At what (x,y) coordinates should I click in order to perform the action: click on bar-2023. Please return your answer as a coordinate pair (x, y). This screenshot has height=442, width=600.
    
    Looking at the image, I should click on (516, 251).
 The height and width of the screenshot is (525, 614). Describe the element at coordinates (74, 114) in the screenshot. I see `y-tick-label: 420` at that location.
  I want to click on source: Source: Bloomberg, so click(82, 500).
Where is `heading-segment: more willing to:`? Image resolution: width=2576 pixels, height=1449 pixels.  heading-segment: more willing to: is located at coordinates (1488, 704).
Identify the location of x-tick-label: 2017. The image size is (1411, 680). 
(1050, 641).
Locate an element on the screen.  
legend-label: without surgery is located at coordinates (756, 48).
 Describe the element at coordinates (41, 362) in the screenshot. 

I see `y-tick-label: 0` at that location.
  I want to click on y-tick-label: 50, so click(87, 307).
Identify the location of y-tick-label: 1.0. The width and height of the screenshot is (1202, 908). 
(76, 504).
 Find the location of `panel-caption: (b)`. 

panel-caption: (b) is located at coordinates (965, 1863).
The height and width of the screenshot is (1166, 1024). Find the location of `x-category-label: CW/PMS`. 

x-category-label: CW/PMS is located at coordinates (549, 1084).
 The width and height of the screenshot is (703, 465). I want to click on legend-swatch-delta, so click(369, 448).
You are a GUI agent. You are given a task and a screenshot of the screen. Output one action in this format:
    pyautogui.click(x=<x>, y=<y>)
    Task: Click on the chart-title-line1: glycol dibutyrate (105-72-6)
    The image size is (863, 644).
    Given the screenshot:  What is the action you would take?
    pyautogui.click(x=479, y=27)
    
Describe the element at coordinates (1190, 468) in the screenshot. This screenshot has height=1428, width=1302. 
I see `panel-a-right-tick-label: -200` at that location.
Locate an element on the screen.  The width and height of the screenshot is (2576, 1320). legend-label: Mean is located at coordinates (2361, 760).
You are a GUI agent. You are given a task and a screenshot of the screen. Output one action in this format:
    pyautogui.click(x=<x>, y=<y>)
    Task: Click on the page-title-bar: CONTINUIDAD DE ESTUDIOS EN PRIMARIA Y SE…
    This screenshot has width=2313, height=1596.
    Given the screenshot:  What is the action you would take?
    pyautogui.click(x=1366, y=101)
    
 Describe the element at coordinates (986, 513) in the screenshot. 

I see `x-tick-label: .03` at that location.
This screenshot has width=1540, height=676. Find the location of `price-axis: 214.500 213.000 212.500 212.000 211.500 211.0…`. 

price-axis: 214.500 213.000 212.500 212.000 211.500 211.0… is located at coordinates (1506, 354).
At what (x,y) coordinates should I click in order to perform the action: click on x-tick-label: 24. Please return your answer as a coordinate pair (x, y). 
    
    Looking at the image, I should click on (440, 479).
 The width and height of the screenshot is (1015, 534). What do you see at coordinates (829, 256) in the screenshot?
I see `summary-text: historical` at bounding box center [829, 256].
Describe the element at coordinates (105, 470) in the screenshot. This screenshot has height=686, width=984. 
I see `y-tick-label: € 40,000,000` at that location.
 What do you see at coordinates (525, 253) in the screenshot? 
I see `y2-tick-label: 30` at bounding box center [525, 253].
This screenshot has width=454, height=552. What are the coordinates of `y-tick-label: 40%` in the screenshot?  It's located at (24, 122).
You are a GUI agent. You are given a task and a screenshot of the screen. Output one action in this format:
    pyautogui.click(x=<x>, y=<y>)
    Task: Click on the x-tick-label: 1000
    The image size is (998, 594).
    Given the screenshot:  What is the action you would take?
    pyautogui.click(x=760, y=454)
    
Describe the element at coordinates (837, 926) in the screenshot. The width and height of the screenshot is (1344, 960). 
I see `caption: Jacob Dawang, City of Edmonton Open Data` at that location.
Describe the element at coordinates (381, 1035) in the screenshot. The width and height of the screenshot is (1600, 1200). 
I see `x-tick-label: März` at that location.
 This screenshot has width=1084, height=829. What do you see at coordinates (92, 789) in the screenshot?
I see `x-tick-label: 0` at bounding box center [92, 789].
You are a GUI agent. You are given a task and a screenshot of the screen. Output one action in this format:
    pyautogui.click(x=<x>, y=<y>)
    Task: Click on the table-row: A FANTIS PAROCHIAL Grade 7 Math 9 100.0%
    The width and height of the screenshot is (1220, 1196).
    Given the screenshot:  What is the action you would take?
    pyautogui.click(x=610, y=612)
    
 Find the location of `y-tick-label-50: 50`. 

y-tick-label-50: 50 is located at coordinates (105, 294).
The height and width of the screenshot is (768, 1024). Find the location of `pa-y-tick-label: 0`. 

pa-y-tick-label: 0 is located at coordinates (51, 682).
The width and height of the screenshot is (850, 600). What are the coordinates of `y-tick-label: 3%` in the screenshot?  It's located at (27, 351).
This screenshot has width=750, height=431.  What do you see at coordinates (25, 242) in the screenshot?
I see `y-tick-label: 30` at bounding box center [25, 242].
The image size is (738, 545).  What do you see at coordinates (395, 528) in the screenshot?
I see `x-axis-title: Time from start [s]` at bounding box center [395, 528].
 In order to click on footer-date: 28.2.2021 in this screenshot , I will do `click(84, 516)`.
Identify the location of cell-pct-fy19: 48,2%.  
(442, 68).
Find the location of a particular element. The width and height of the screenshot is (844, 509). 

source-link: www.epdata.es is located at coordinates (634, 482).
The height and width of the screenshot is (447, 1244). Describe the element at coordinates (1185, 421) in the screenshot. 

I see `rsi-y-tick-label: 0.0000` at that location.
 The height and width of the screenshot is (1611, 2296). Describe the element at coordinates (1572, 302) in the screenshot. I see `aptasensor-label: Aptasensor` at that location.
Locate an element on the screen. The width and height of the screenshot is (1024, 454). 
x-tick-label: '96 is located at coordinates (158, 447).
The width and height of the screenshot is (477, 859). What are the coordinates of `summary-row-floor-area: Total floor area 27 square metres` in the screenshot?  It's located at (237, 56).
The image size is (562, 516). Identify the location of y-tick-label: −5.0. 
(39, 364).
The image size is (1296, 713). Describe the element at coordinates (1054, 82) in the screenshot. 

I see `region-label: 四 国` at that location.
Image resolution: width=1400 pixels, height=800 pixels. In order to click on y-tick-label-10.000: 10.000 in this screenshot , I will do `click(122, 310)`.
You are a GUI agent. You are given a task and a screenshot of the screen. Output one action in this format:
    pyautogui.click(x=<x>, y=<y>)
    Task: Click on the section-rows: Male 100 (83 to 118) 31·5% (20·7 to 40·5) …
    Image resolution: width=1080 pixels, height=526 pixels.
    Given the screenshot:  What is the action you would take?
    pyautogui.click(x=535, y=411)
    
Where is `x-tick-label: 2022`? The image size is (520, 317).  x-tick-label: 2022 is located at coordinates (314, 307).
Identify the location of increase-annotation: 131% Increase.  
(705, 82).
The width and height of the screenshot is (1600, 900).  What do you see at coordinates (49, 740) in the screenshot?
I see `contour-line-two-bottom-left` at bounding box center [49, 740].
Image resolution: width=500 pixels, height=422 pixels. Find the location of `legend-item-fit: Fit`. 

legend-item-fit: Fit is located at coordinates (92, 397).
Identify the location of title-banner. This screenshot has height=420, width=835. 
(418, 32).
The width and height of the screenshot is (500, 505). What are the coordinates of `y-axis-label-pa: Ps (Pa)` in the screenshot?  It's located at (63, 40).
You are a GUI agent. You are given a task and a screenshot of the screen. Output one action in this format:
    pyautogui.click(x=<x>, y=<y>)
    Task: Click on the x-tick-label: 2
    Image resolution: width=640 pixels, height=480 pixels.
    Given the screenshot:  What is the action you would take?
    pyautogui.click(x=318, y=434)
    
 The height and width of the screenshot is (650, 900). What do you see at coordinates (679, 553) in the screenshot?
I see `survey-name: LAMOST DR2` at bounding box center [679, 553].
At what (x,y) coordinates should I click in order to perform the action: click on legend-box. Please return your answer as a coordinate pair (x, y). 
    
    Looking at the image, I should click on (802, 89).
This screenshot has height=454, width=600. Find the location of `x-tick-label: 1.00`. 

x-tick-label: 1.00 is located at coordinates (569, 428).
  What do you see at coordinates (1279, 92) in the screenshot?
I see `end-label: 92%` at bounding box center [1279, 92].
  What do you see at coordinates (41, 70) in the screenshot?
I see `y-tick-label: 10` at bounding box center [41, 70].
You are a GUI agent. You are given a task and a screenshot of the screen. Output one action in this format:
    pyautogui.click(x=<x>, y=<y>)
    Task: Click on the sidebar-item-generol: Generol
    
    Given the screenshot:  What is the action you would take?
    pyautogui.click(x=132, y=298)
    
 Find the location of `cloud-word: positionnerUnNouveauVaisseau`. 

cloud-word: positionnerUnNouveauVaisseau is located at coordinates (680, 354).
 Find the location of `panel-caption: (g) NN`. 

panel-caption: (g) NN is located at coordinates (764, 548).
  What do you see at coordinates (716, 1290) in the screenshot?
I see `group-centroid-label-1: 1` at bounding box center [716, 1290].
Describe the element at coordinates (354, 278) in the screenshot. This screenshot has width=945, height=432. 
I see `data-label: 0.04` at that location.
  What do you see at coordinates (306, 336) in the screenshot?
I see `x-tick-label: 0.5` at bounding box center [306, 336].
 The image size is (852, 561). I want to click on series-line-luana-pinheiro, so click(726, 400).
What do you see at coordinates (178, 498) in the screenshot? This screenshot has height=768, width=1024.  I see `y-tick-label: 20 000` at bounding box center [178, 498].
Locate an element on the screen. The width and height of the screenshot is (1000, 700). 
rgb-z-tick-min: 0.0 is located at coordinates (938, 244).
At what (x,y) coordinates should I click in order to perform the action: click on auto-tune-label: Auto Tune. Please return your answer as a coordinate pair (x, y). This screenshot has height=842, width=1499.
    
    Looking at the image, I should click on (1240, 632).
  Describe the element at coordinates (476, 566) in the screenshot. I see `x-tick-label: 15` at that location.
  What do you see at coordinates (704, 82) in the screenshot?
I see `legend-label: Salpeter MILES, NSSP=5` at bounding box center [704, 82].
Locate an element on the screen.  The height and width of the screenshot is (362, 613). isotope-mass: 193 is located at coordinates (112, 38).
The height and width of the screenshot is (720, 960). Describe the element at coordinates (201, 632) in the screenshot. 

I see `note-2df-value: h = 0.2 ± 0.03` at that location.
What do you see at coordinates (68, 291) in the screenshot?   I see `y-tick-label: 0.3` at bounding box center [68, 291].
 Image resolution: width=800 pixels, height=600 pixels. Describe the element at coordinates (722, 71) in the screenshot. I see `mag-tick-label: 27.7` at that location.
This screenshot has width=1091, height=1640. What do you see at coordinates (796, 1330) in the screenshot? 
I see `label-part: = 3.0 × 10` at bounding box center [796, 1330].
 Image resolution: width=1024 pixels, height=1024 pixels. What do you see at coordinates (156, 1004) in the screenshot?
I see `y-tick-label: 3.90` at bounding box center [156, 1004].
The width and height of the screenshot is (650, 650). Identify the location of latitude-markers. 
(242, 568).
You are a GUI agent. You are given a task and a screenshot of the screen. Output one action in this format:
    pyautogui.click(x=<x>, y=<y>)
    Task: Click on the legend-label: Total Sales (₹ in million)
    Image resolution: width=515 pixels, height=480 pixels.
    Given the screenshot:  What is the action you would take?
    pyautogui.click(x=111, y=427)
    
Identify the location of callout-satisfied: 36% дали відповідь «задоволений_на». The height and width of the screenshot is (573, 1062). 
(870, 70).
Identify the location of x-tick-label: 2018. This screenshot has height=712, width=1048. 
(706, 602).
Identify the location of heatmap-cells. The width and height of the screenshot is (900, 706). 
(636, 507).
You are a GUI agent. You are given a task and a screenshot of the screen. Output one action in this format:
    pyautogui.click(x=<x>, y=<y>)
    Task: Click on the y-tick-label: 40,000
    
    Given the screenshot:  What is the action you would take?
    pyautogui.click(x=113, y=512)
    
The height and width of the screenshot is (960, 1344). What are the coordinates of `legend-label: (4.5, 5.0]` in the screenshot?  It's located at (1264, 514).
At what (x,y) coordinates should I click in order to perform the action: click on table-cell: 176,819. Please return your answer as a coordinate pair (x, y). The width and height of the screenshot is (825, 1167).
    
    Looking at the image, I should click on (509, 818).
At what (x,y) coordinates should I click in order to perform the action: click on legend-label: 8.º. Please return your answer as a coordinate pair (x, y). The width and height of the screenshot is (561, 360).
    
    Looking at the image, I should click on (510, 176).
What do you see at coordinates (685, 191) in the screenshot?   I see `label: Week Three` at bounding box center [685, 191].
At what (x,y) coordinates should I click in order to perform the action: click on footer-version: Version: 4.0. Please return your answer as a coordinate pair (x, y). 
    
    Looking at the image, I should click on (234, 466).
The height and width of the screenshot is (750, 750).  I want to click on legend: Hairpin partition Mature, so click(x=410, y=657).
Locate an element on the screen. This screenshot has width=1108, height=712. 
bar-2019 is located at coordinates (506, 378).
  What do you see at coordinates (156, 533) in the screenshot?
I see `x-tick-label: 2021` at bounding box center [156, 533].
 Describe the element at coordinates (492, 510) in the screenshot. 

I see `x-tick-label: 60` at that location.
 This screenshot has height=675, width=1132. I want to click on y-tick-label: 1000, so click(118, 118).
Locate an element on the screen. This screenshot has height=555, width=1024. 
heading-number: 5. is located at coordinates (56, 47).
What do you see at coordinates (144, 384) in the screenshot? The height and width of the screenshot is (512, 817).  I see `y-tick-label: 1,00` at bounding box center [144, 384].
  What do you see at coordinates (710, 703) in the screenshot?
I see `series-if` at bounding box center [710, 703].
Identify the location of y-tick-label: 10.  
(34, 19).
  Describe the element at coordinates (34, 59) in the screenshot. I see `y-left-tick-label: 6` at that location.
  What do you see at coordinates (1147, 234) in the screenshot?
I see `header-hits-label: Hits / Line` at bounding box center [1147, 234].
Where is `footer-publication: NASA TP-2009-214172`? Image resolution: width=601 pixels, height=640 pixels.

----------------------------------------

> [TO-DO ITEM]: Could you recast everything in the data above, from the line containing "The image size is (562, 516)." down through the line containing "Image resolution: width=1400", as a Markdown table with the columns Row and Entry, skipping any blank lines?

> [RESPONSE TO THIS TASK]:
| Row | Entry |
|---|---|
| 1 | The image size is (562, 516). Identify the location of y-tick-label: −5.0.  |
| 2 | (39, 364). |
| 3 | The image size is (1296, 713). Describe the element at coordinates (1054, 82) in the screenshot.  |
| 4 | I see `region-label: 四 国` at that location. |
| 5 | Image resolution: width=1400 pixels, height=800 pixels. In order to click on y-tick-label-10.000: 10.000 in this screenshot , I will do `click(122, 310)`. |